# Task statement
Please present the lines starting at the one containing "1473x812 pixels." and ending at the one containing "the 扩展程序 category" as a Markdown table with the columns Row and Line, numbering each row and skipping blank lines. Leave the pictures out of the table.

# The data
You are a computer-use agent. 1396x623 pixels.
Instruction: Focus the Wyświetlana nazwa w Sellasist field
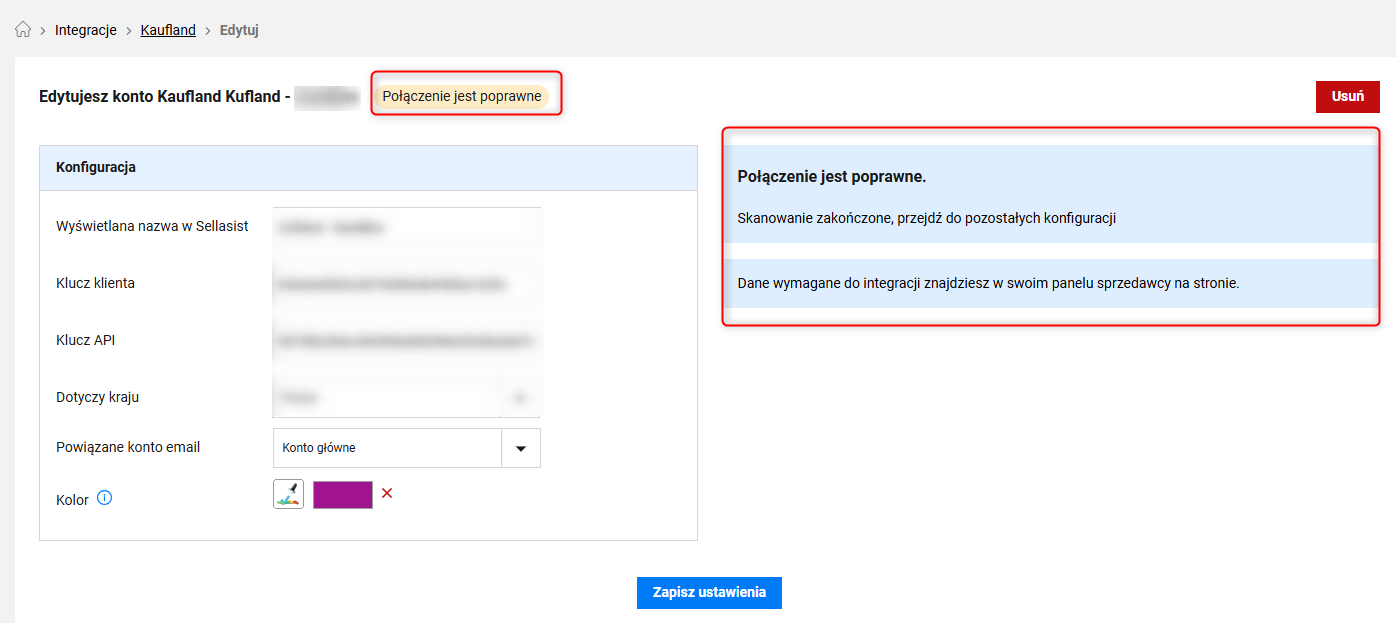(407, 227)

* * *

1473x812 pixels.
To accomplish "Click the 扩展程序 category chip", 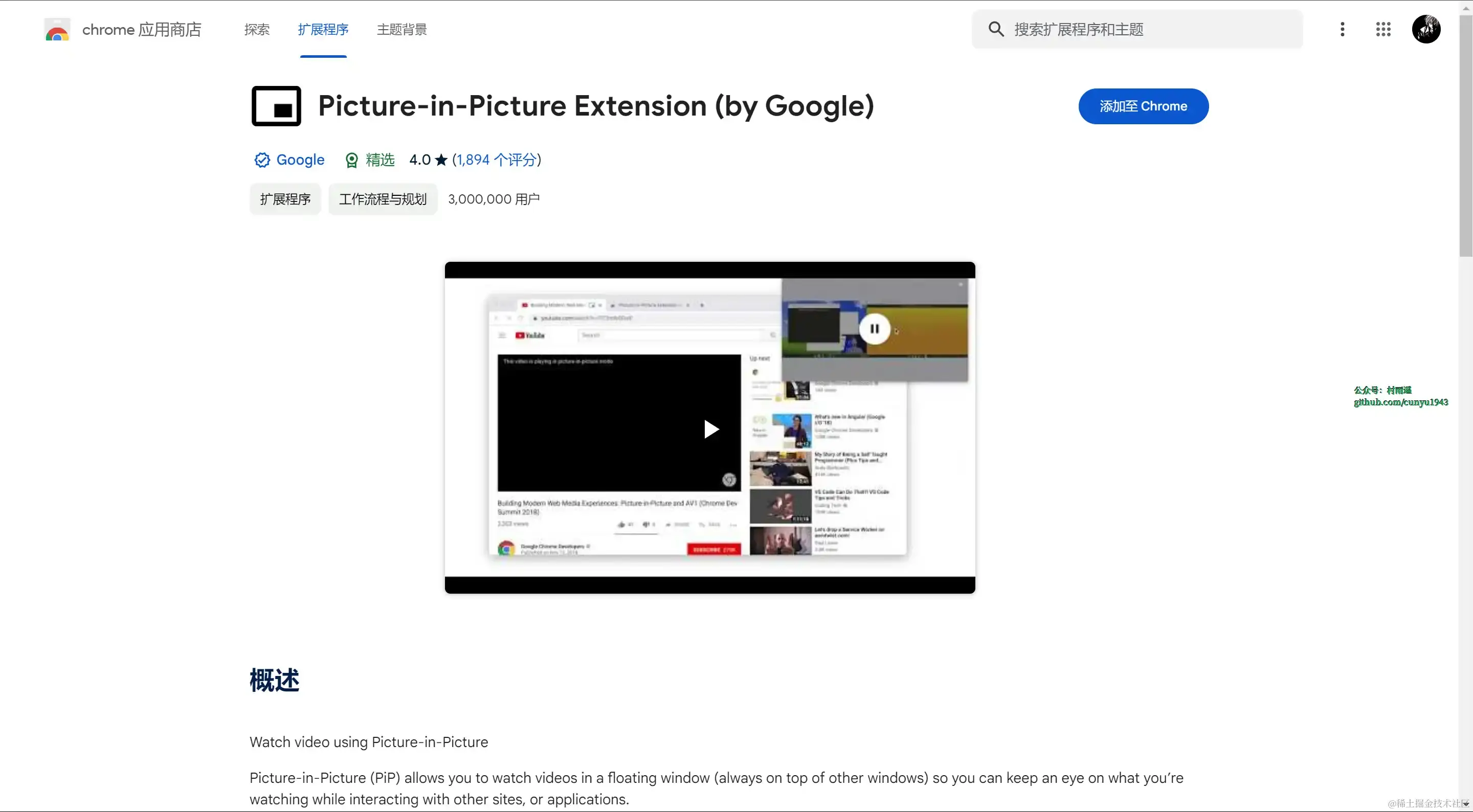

# Written solution
| Row | Line |
|---|---|
| 1 | 1473x812 pixels. |
| 2 | To accomplish "Click the 扩展程序 category chip",  |